*Problem description*.
Skip the images and restate every line of the records exactly.

· · ·

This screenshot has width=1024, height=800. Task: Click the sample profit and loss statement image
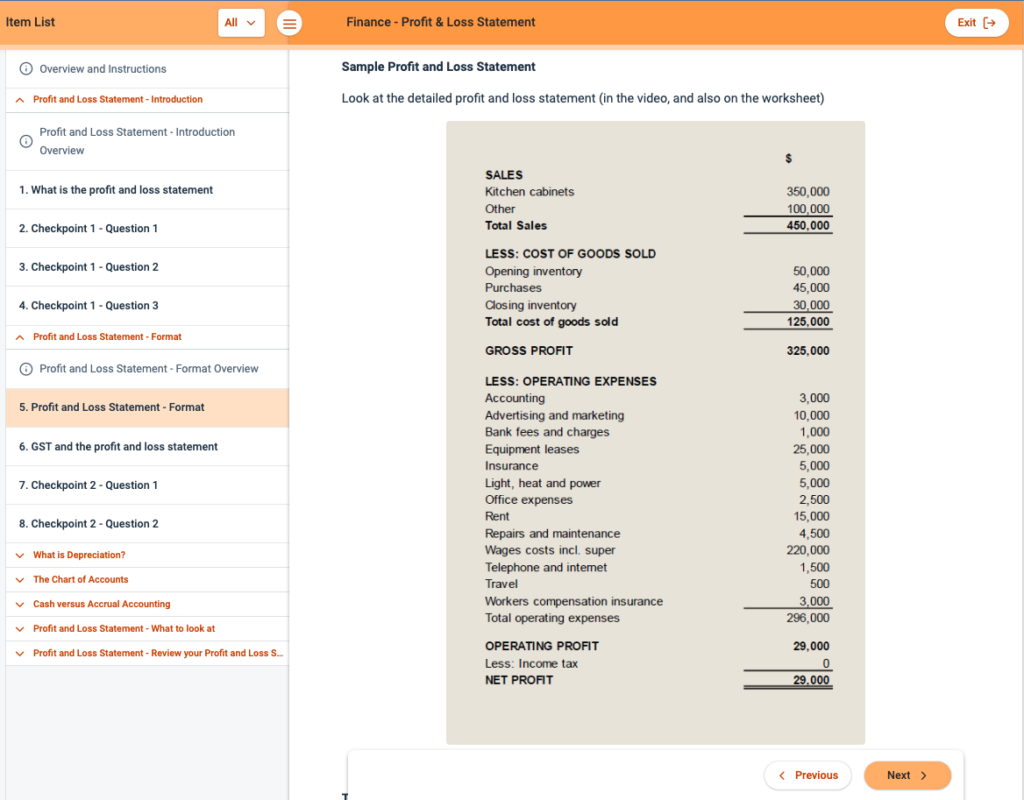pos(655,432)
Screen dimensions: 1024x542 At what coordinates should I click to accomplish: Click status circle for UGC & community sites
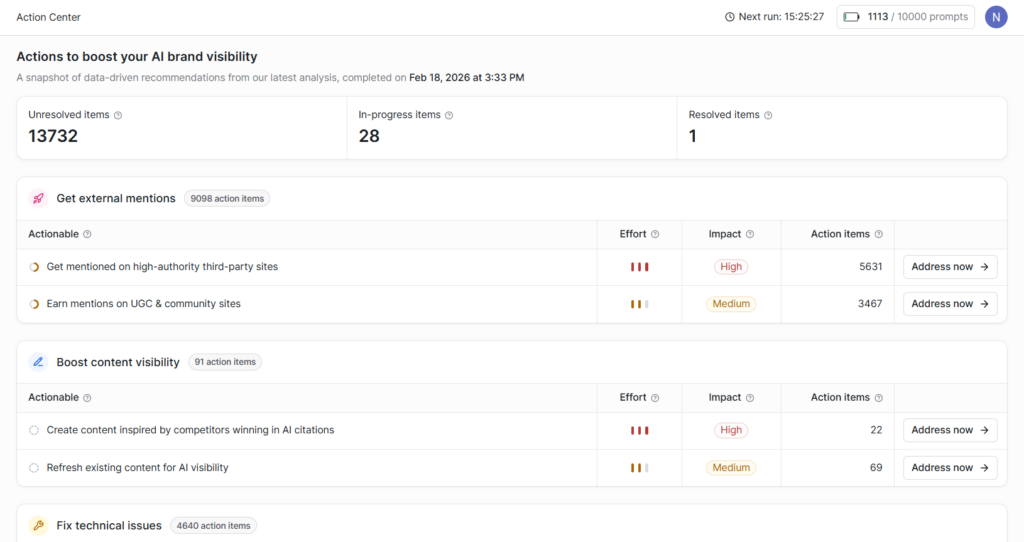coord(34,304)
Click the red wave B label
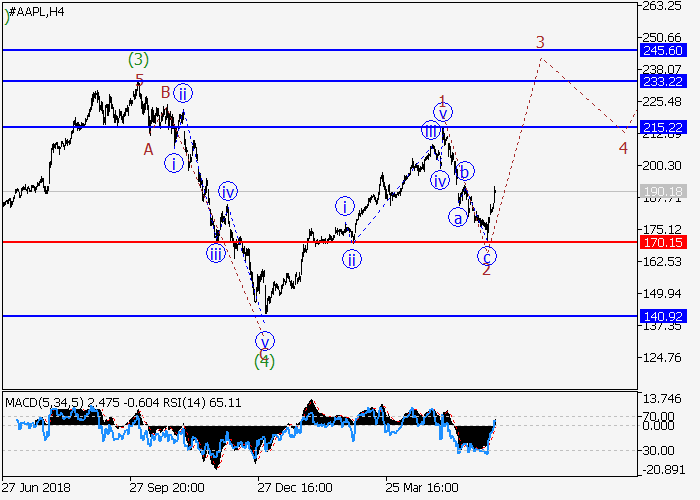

· · ·

*Solution to this exercise*.
This screenshot has width=1024, height=800. Task: Click the sample profit and loss statement image
pos(655,432)
Screen dimensions: 1024x542 At what coordinates should I click to accomplish: Click status circle for UGC & community sites
coord(34,304)
Click the red wave B label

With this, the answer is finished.